Likelihood ratios provide the most useful clinical information at extreme values. An LR+ above 10 produces large, clinically meaningful increases in post-test probability across most pre-test probability levels. An LR- below 0.1 produces similarly large decreases. Tests with likelihood ratios between 0.5 and 2.0 contribute very little to diagnostic certainty regardless of the pre-test probability.
The Fagan nomogram is a graphical implementation of Bayes theorem applied to diagnostic testing. The mathematical relationship is: post-test odds = pre-test odds multiplied by likelihood ratio. The log-scaled axes of the nomogram convert this multiplication into a straight-line relationship, making the Bayesian update visually intuitive and transparent.

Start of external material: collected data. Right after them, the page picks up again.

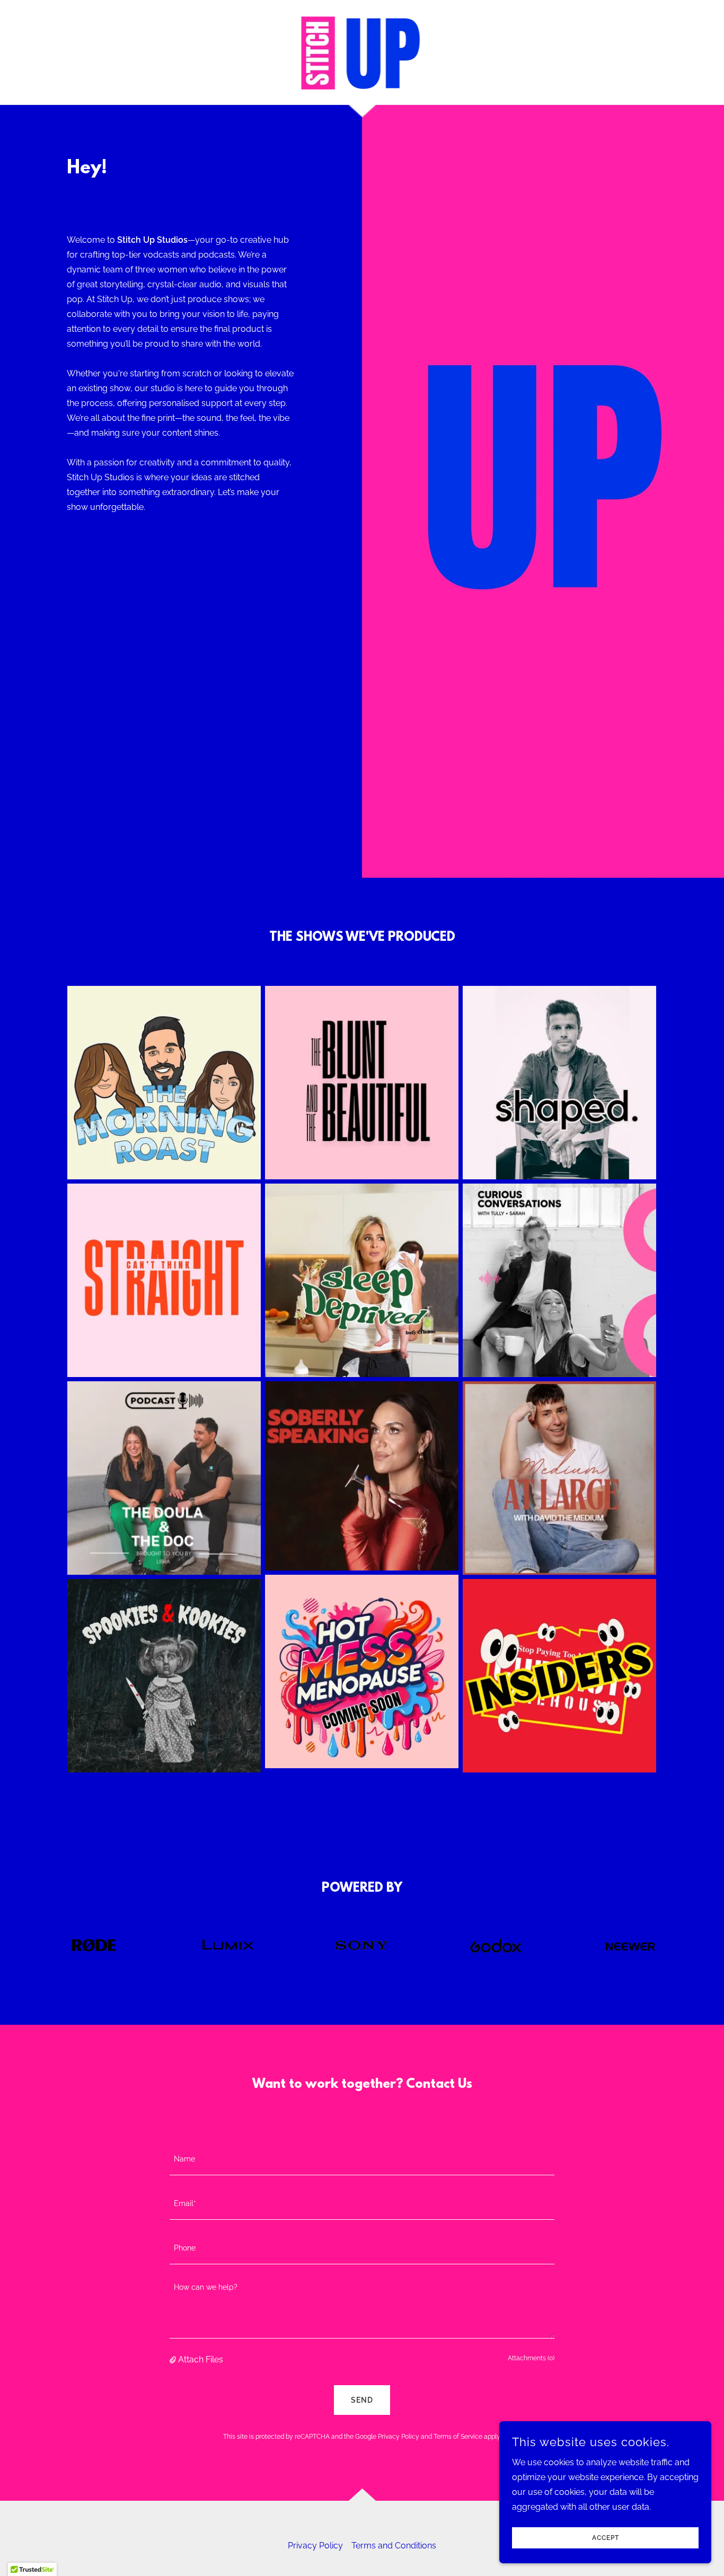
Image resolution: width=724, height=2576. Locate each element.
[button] (174, 2359)
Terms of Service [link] (458, 2436)
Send (362, 2400)
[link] (362, 52)
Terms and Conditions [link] (393, 2545)
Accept (605, 2538)
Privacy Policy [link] (398, 2436)
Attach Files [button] (200, 2359)
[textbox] (362, 2159)
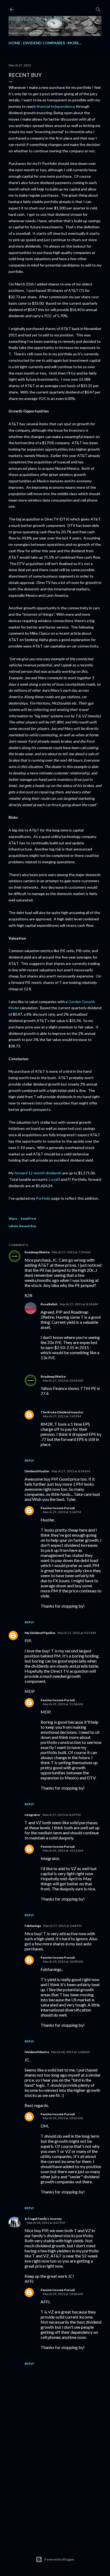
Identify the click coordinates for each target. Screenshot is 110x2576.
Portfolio (43, 1198)
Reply (29, 1460)
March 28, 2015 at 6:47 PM (46, 2223)
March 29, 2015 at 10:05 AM (63, 2294)
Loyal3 (54, 1179)
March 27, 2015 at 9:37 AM (76, 1633)
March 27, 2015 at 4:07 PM (61, 1815)
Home (14, 43)
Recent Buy (27, 1226)
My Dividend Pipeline (40, 1633)
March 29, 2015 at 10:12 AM (63, 1850)
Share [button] (13, 1219)
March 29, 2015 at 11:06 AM (63, 1704)
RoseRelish (49, 1304)
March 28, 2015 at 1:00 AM (70, 2052)
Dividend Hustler (37, 1471)
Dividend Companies (44, 43)
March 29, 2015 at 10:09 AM (63, 1961)
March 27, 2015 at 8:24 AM (79, 1304)
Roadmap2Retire (37, 1252)
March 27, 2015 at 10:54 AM (63, 1380)
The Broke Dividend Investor (62, 1412)
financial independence (56, 106)
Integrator (32, 1815)
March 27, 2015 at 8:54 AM (71, 1471)
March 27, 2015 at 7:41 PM (62, 1416)
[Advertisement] (55, 2492)
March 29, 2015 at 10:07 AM (63, 2118)
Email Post (28, 1219)
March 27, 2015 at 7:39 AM (71, 1252)
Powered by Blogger (59, 2559)
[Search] (98, 8)
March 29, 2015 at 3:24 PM (62, 1512)
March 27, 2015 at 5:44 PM (62, 1926)
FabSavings (33, 1926)
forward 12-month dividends (38, 1173)
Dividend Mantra (37, 2052)
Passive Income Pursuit (38, 19)
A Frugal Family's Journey (43, 2219)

While sensitivity and specificity describe the intrinsic accuracy of a test, they do not directly tell clinicians how to update their probability estimate after receiving a test result. Likelihood ratios, which combine sensitivity and specificity into a single metric for each test outcome, are the bridge between test accuracy and clinical decision-making.
A test that is excellent at ruling in disease (high LR+) may not be good at ruling it out (LR- close to 1), and vice versa. The Fagan nomogram displays both scenarios simultaneously, allowing clinicians to assess the full diagnostic utility of a test. The clinical question determines which direction matters most: ruling in versus ruling out.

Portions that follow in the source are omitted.